> Exercise
When the word "Collapse" shows up in a line of the data below, copy that whole line.

[Pixel coordinate grounding data]
○ ○ ○ ○
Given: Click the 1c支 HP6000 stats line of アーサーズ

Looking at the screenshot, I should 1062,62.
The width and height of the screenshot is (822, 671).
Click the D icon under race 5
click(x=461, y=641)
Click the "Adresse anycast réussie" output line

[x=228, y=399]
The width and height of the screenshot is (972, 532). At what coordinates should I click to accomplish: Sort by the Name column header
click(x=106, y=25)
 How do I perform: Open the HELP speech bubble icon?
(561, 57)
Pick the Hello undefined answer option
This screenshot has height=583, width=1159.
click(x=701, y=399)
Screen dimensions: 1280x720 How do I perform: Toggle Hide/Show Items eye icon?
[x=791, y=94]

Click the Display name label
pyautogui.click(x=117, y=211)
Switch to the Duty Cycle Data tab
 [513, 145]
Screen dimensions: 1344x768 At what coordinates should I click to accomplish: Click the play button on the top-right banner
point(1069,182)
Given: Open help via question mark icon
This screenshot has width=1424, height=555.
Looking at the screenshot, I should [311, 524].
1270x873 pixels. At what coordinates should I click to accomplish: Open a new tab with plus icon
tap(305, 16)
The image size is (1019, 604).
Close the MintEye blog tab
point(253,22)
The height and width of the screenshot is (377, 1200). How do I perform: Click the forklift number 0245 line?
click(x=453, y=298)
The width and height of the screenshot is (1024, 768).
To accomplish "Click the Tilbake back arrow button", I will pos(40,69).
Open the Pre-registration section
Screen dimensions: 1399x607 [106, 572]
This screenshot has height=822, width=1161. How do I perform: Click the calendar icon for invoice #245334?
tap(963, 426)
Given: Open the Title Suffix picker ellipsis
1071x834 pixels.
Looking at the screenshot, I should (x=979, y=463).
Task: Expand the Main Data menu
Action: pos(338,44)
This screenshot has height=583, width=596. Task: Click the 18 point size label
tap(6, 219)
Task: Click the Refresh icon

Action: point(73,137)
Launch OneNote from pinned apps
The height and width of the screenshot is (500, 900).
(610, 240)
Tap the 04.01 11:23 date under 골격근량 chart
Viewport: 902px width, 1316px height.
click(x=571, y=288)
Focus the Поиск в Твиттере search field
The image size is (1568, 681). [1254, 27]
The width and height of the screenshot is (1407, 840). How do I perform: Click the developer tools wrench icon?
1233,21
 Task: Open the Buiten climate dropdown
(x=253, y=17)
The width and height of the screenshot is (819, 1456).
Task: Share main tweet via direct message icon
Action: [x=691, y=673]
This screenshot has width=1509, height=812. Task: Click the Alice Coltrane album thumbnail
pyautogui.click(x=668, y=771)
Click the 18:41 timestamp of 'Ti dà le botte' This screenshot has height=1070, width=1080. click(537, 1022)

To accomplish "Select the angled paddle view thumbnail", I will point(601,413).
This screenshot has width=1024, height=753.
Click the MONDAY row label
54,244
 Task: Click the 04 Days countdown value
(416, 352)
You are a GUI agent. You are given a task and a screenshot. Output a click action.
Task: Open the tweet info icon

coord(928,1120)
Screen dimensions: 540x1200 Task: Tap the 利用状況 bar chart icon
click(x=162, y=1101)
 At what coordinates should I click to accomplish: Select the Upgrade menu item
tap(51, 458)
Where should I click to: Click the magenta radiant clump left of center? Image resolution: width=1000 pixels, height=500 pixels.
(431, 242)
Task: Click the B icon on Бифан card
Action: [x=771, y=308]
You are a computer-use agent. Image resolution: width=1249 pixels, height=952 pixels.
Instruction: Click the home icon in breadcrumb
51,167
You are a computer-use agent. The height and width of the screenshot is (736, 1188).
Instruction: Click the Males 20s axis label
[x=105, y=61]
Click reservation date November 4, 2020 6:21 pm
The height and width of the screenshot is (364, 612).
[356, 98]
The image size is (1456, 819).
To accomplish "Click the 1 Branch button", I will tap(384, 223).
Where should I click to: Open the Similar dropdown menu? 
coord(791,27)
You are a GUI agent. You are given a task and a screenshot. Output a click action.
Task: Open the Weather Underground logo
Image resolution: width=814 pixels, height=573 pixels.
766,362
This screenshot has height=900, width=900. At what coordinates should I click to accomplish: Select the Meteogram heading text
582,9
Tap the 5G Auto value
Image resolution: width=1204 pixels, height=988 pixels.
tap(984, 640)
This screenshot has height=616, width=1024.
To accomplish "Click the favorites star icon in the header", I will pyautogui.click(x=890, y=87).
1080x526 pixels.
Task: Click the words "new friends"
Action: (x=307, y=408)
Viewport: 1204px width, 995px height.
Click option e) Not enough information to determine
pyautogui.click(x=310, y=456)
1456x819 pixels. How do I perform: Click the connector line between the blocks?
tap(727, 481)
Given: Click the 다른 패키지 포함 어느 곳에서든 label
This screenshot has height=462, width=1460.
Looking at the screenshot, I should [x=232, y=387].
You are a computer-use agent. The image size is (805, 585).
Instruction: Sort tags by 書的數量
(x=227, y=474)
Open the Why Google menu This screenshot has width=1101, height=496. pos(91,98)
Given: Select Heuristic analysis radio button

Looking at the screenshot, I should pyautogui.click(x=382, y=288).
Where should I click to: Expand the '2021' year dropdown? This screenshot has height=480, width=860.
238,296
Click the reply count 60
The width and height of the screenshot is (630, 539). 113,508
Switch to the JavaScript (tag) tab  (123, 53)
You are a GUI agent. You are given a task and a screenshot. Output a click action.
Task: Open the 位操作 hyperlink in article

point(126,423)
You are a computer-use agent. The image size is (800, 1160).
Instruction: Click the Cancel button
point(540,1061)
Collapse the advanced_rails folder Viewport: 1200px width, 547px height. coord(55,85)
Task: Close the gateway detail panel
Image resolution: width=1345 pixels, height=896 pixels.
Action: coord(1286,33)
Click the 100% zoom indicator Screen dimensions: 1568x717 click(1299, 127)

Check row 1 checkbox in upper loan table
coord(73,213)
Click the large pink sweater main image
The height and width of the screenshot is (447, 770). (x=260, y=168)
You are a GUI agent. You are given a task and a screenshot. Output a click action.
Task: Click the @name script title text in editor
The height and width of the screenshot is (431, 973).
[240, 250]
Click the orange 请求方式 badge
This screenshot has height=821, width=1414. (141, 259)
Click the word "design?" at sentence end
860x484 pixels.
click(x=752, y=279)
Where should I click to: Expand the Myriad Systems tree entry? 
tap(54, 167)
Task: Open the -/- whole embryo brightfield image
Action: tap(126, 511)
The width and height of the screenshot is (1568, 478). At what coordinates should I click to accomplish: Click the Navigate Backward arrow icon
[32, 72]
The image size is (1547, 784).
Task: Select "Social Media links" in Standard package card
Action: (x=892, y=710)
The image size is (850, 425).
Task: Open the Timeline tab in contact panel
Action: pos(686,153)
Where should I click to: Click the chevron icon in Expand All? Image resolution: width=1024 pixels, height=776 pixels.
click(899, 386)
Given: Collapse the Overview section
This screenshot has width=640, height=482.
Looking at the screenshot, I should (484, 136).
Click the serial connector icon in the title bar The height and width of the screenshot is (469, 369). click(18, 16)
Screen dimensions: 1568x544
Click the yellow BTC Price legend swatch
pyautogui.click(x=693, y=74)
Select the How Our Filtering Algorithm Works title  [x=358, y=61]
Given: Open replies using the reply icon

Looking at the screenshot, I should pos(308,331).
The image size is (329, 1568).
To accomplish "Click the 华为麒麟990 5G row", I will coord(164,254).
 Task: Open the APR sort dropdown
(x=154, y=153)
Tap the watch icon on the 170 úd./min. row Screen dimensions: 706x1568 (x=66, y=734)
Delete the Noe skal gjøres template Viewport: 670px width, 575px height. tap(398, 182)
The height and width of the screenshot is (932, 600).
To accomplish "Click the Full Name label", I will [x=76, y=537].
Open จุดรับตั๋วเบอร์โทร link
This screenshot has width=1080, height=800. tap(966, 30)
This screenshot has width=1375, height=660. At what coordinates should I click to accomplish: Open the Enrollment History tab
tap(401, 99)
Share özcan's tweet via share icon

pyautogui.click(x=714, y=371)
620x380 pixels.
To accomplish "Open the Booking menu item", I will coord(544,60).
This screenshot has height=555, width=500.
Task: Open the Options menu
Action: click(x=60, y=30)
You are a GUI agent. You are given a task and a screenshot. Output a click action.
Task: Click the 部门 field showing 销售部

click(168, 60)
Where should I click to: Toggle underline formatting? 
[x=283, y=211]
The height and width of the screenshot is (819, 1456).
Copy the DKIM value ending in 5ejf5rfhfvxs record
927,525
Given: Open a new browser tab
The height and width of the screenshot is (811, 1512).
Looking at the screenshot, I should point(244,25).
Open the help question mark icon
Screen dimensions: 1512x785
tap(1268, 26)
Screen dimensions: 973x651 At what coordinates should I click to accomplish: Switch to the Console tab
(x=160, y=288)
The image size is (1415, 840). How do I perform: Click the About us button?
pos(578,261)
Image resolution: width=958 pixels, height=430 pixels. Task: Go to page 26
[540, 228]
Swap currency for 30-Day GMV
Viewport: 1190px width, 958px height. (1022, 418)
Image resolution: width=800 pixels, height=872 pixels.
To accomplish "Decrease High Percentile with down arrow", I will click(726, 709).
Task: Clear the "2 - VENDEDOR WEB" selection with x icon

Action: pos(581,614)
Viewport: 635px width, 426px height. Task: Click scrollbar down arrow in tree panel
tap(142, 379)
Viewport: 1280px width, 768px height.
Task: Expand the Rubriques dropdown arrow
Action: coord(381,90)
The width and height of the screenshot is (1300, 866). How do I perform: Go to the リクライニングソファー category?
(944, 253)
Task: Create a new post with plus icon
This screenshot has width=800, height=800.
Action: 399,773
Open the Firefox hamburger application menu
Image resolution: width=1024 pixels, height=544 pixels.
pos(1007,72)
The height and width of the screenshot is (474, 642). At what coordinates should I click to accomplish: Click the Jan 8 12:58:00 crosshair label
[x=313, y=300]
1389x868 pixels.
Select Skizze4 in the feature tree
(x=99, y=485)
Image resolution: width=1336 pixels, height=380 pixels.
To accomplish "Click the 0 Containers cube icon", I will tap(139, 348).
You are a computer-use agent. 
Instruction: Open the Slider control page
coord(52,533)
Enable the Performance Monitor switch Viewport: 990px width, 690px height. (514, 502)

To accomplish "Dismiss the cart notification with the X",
○ ○ ○ ○
> Final answer
Collapse the advanced_rails folder Viewport: 1200px width, 547px height. coord(55,85)
Given: Collapse the Overview section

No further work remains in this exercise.